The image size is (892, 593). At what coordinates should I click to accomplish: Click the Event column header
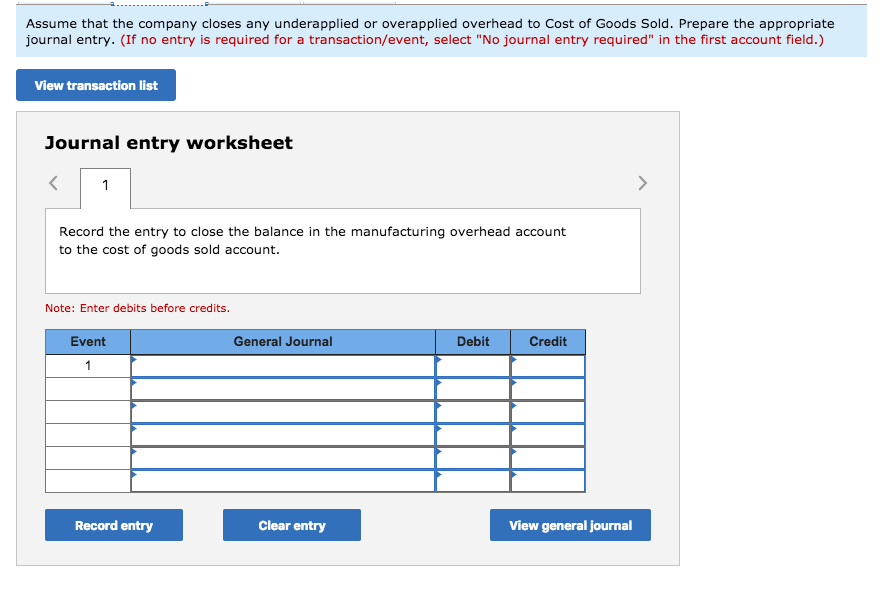click(87, 341)
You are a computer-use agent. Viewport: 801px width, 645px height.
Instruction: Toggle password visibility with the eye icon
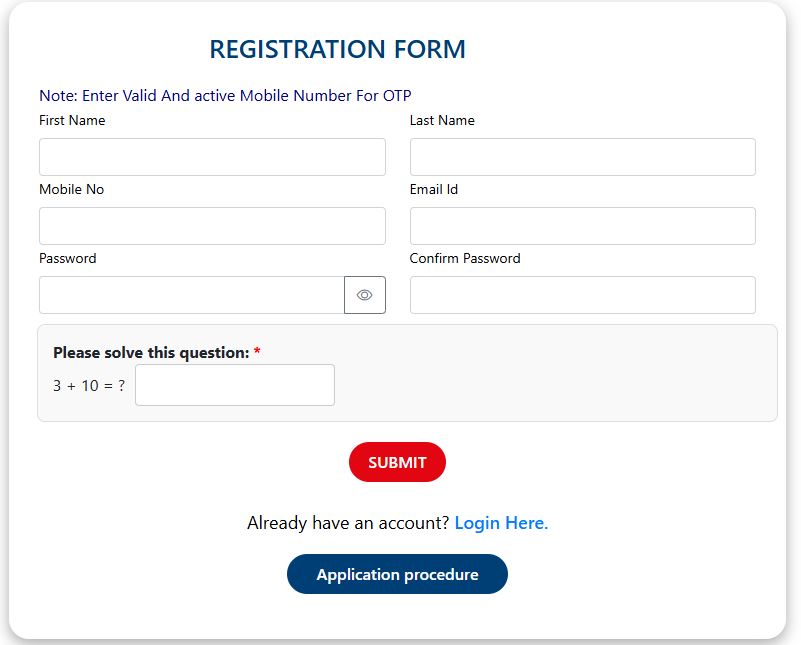[x=365, y=295]
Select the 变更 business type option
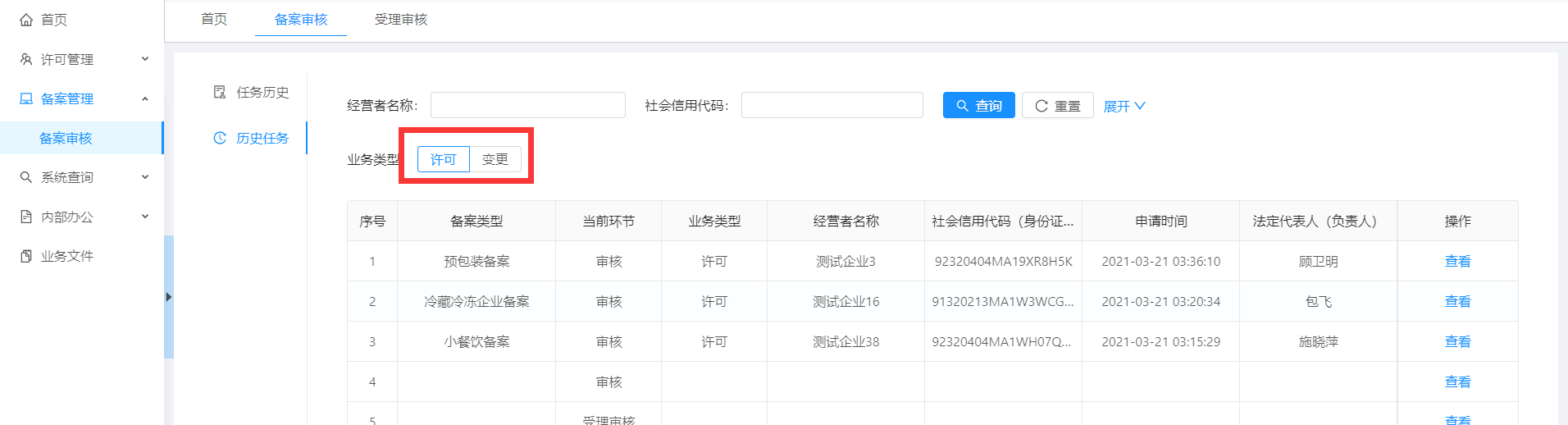 pos(495,159)
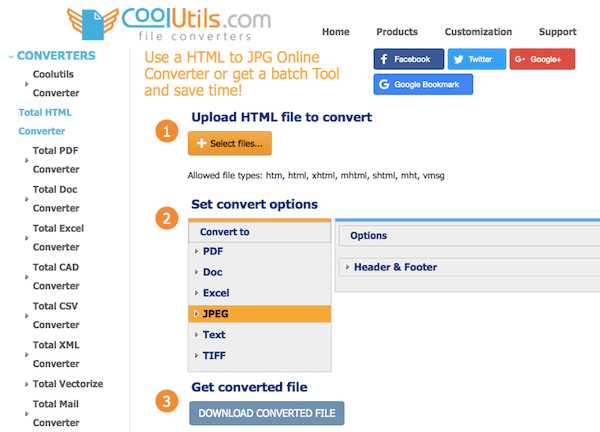Image resolution: width=600 pixels, height=432 pixels.
Task: Choose PDF as the convert-to format
Action: coord(213,251)
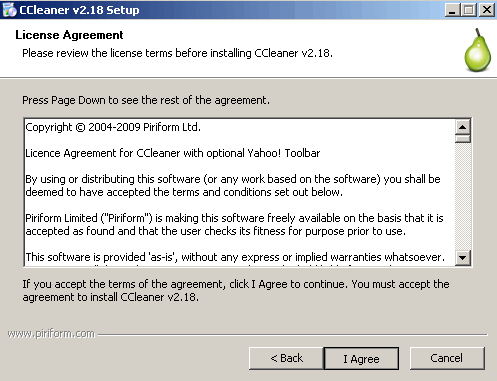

> _Exercise objective_
Return each record as written, minus its images.

> _Task response_
The image size is (892, 593). At what coordinates should I click to accomplish: Click the Event column header
click(87, 341)
You are a computer-use agent. Viewport: 801px width, 645px height.
Instruction: Toggle password visibility with the eye icon
[x=365, y=295]
Select the 变更 business type option
 pos(495,159)
Image resolution: width=600 pixels, height=432 pixels.
Task: Choose PDF as the convert-to format
Action: coord(213,251)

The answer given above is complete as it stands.